Oğlan evinde gelin inmeden bir gün öncesi kına gecesi yapılır. Damadın arkadaşları bir bir gelir. Her gelen çalgıcılar tarafından karşılanır. Akşam yemeği yenir. Düğünler genelde çalgılı içkili olduğu için içki içenler masalara geçer içmeye başlarlar. Kına yakma zamanı gelir. Sadıçla damadı yanyana oturturlar. Kına yakmadan anlayan iki kişi kına yakmaya, çalgıcılar da kına havası çalmaya başlar. Bütün gençler damatla sadıcın başına dolar ve hep bir ağızdan olanca sesleriyle kına havasını söyleyip kınayı yakarlar.(Düğünlerde çok Kına havası söyledim günümüze taşıdım)Şimdi bu kına havası da eski güzelim yorumu ile söylenemiyor. Söyleyebilen yok.
Hüseyin Yaltırık hoca nın 1990 yılı 
Halis Erenoğlu,ndan kayıt ettiği kına havasının  ses li kaydı kendisin de mevcuttur.
Ayrıca 2004 yılı sünnet düğününde seslendirdiği kına havası kaydı sosyal medyada yanındadır 

KINA HAVASI 
Kınası kavrulur tasta ,
Oğlan evi pek havasta,
Kız evleri gara gara yasta,
Sadıcım kınan kutlu olsun,
Şunca dirliğin tatlı olsun,
Hey hey heyaman hey.

Tuz gabını tuzsuz goyan,
Her evleri ıssız koyan,
Anasını kızsız koyan
Sadıcım kınan kutlu olsun,
Şunca dirliğin tatlı olsun.
Hey heyaman hey.

Anamın bitli yorganı hey hey,
Uykusu datlı yorganı,
Ellerin cicic yorganı,
Uykusu acı yorganı ,
Hey hey heyaman aman.

Kaynanam kümese de varsa,
hey hey hey,
Kurk tavuklar gözünü oysa,
Yumurtası sana bana kalsa,
Sadıcım kınan kutlu olsun,
Şunca dirliğin tatlı olsun,hey hey hey,

Kayaları karıncalı hey hey ,
Yanı çifte görümceli,
Hem dayılı hem amcalı.
Sadıcım kınan kutlu olsun,
Şunca dirliğin tatlı olsun,
Hey hey heyaman ,

Kaynanam hamama da varsa hey hey,
İki ayağı birden kaysa,
Hamam tası sana bana kalsa,
Sadıcım kınan kutlu olsun ,
Şunca dirliğin tatlı olsun,
Hey hey heyaman aman.

Kına yakılır gençler masalara geçerler, başlarlar düğün şerefine kadeh kaldırmaya.
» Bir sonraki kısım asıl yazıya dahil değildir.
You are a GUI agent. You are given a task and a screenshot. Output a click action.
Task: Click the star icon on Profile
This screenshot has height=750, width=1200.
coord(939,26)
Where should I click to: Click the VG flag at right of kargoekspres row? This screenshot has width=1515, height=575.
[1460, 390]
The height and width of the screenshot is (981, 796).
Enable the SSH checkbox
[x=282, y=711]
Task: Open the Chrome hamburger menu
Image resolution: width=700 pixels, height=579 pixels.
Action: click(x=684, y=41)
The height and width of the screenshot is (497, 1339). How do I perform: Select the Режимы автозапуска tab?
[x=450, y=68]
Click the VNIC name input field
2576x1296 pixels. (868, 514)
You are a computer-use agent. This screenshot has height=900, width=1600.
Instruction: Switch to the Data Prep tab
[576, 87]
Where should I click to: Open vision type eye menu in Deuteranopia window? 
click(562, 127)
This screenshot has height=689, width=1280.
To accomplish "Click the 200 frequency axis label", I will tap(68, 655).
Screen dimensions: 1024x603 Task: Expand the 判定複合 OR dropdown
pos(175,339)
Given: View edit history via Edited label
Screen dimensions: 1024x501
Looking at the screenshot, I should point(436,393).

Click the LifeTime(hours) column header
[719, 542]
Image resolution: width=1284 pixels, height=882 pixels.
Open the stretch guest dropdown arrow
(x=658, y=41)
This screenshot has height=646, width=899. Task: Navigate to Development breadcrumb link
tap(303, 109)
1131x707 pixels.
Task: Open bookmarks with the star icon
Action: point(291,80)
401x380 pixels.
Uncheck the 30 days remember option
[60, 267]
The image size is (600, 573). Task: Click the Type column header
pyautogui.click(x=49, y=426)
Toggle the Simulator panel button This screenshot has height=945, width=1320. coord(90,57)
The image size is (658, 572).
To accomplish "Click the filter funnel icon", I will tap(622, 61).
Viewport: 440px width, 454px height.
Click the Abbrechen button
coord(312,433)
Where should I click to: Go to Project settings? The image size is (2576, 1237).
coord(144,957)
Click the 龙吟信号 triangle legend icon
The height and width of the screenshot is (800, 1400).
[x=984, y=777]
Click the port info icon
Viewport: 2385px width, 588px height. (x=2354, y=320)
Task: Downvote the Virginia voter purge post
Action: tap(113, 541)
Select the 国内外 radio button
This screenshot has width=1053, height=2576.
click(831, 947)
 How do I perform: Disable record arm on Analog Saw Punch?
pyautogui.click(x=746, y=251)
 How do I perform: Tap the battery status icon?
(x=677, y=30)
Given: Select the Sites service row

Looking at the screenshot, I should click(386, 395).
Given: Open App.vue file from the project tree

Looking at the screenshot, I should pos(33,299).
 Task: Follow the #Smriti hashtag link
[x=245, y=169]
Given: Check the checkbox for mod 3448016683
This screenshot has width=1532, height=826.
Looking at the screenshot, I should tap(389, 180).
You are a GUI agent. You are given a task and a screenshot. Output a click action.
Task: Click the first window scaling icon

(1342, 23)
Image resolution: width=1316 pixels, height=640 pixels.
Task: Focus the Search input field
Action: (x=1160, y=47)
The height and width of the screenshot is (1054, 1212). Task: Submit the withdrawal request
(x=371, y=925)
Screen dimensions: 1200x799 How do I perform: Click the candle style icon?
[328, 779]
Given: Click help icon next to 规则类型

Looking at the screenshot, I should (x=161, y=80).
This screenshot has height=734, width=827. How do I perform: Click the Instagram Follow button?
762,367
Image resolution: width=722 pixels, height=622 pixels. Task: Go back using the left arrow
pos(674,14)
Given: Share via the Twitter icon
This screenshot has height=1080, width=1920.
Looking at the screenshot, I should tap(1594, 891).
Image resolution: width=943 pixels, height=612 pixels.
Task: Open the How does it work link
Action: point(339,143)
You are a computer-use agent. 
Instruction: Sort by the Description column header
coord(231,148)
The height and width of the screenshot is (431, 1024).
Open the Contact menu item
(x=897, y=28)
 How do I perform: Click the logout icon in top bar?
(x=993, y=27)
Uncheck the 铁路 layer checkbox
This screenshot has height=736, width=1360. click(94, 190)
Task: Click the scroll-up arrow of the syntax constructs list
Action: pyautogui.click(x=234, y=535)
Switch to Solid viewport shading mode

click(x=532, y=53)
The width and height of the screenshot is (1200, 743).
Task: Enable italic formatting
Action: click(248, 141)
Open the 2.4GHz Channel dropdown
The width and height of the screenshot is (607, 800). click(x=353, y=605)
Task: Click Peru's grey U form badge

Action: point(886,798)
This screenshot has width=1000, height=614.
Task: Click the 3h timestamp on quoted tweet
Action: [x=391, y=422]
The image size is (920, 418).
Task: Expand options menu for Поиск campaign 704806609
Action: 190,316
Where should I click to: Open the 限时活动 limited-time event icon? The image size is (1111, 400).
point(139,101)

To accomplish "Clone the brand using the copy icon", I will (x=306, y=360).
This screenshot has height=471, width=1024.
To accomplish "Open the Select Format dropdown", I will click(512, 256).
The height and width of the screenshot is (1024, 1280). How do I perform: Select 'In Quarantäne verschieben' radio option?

Oyun bilen oynar. Sesi güzel olan da türkü söyler. İlham geldimi ben de başlardım.

 
Doldurdum bardağı ırakıyınan,
Vallahi konuşmam meraklıyınan,
Bende güvenirdim yarim var diye,
Oda tez geçiyor el aklıyınan.

Bulamadım sarı yonca kökünü,
Nazlı yarim nerde işler ekini,
Ver ağzıma gül memeyin tekini,
Ememezsem her babalın boynuma,

(DERELER eseri nin İsmail Çakır hocanın derlediği ,notaları Afyonkarahisar sanat ve müzik ansiklopedisinde mevcuttur)

DERELER DERELER 
Dereler dereler derin dereler, 
Yar gine açıldı eski yaralar,
Zalım anan seni bana vermezse,
Yarim ikimizi ölüm aralar.

Derelerden akan bulanık seller,
İçimde derdimi ne bilir eller,
El kadar kağıda yazsam derdimi,
Bir güzel yoluna deli olmuş derler

Yaz gelince her dereler serinler,
Benim göğnüm topak boylu gelinler, anam gelinler.
Sevdiğini alamayan cahiller ,
Uyur uyur tatlı uykuda belinler, canmı dayanır.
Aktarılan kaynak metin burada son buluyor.